Re: Unicode and UTF-8 the Lua way, mid-discussion (was Re: What do you miss most in Lua)
[
Date Prev][
Date Next][
Thread Prev][
Thread Next]
[
Date Index]
[
Thread Index]
- Subject: Re: Unicode and UTF-8 the Lua way, mid-discussion (was Re: What do you miss most in Lua)
 
- From: Tim Mensch <tim-lua-l@...>
 
- Date: 2012年2月08日 11:49:47 -0700
 
On 2/8/2012 11:01 AM, Dirk Laurie wrote:
(1) Additional functions in "string" library, e.g. str:usub(3,6) 
extracts UTF8 characters 3 to 6 and throws an error if str is not 
valid UTF8. Pro: simplest. Con: requires a change in 'official' Lua, 
can't genuinely start mid-string.
Is there some reason that I'm not getting that we couldn't add functions 
to "string"? Just that it's considered bad form?
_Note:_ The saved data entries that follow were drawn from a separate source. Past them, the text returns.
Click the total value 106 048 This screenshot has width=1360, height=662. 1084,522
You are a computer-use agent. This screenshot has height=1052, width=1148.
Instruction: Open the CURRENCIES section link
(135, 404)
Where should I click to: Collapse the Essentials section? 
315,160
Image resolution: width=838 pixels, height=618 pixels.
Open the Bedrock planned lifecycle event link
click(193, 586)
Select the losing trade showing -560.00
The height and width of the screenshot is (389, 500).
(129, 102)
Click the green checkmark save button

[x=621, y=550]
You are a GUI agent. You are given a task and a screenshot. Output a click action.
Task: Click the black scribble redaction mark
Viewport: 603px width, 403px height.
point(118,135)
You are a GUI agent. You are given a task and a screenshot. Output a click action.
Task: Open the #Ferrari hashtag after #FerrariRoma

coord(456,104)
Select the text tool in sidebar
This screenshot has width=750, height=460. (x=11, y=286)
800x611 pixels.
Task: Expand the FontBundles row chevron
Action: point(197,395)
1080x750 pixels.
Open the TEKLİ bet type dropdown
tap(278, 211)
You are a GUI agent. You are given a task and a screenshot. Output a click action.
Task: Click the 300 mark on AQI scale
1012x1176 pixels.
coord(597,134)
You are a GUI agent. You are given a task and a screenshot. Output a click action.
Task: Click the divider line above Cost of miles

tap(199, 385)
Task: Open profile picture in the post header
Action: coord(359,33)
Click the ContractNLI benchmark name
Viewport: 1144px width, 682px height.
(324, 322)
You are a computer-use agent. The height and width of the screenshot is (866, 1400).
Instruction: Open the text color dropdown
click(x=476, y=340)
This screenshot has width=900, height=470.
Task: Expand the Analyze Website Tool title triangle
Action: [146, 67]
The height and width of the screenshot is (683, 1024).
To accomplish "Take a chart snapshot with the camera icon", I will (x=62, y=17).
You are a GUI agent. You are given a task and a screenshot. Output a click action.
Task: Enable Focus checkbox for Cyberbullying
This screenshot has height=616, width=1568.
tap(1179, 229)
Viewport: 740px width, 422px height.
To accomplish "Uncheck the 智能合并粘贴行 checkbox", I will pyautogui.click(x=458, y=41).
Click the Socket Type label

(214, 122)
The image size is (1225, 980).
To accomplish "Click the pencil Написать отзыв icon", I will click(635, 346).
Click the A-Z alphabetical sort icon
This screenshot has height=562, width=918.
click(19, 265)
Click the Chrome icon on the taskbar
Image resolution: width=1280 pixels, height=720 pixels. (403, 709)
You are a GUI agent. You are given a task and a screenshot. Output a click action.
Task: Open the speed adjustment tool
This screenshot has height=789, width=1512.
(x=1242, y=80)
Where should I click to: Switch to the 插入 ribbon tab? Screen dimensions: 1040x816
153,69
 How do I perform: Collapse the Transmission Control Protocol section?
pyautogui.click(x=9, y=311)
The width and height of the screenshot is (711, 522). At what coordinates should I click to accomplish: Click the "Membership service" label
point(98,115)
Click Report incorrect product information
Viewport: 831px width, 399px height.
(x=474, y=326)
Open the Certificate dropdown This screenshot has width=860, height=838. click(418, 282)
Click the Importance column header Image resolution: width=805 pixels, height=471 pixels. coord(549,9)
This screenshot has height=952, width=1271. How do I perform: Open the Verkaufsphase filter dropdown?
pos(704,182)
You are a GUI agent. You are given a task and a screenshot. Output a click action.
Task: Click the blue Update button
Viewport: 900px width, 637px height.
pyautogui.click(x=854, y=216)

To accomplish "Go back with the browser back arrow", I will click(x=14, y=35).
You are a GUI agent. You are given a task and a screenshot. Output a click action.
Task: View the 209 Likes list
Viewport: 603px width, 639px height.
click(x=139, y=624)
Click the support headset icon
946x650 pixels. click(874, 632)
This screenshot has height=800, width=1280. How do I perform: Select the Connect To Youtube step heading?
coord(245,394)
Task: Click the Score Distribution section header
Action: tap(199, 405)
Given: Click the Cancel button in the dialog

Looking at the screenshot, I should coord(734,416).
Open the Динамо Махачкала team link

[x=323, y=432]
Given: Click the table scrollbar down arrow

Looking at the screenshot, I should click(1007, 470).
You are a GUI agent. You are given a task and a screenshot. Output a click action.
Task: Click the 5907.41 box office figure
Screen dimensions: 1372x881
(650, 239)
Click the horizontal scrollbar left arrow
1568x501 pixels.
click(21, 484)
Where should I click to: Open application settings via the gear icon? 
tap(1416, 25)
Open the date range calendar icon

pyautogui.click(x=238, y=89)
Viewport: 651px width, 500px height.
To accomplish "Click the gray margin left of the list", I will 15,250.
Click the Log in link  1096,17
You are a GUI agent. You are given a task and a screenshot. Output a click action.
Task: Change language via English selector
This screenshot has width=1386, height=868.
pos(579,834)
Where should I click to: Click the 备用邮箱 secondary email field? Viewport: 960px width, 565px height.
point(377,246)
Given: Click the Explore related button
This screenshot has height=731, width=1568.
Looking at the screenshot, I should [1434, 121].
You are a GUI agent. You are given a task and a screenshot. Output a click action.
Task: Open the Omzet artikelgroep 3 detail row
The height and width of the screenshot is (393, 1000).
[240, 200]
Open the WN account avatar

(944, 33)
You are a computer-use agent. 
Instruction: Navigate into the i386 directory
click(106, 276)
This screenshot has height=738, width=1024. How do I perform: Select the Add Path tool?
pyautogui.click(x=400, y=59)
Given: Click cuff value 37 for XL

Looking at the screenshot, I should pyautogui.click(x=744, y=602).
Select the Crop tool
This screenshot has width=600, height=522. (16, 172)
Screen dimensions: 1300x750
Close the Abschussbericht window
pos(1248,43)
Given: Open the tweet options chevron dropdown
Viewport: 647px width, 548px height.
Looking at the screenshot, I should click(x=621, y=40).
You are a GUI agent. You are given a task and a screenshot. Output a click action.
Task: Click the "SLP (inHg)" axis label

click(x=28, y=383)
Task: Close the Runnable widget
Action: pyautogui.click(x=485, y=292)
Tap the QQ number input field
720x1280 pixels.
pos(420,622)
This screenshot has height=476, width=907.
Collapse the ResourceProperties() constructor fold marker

Though it wouldn't be able to add the optimizations I suggested in 
another message if you didn't modify Lua proper, so no, you can't start 
mid-string.
(3) Another standard library, say "utf8", but operating on userdata, 
e.g. ustr:sub(3,6). ustr:type() is 'utf8'. Creates a private code 
point address list. Pro: avoids cons of (1) and (2). Con: requires 
conversion to-from string.
One of the key advantages of using UTF-8 is that you're just 
manipulating strings, so not being able to convert trivially is 
annoying. Obviously it could have a __tostring function, though, so 
converting in that direction doesn't need to be painful. If only 
concatenation (..) would run __tostring on a table parameter, we'd be 
set with the userdata approach. And to convert the other direction, a 
short function name like "_u" could make that easy: _u"string to make a 
UTF-8 object out of".
I pretty much need such a function anyway, since the sane way to do 
internationalization is to put your strings in a table somewhere which 
gets switched based on your locale, so in the code I'll have:
_t "English version of the string."
...and then elsewhere I'll have a table:
{
 ["English version of the string."] = "A translation of the string to 
another language."
}
But your item [2] really kills all of these ideas. If we can't have 
ustr:match, we may as well compile Lua with 16-bit Unicode strings if 
our locale is fundamentally non-ASCII.
Yuck. I would suggest that 16-bit Unicode was NEVER a good idea. Not 
even counting combining characters, you can't even fit all of the 
Unicode code points in 16-bits (over 110,000 now [1]), so some of them 
take two words to store ("surrogate pairs"). This means that you can't 
reliably index a UTF-16 string using offsets, and direct indexing of 
characters is the only argument I've heard in favor of UTF-16.
Aside from that, apart from Windows, the rest of the world seems to be 
moving toward UTF-8 as a standard encoding. (I know that it's more 
complicated in some countries, but still it seems to be the general trend.)
Making the pattern matching work for UTF-8 strings wouldn't be rocket 
science. As was pointed out in another message, MOST of the patterns 
would work MOSTLY as-is. I bet it wouldn't take more than a few minor 
patches to make a version of match() that would work fine for UTF-8.
Tim
[1] http://en.wikipedia.org/wiki/Unicode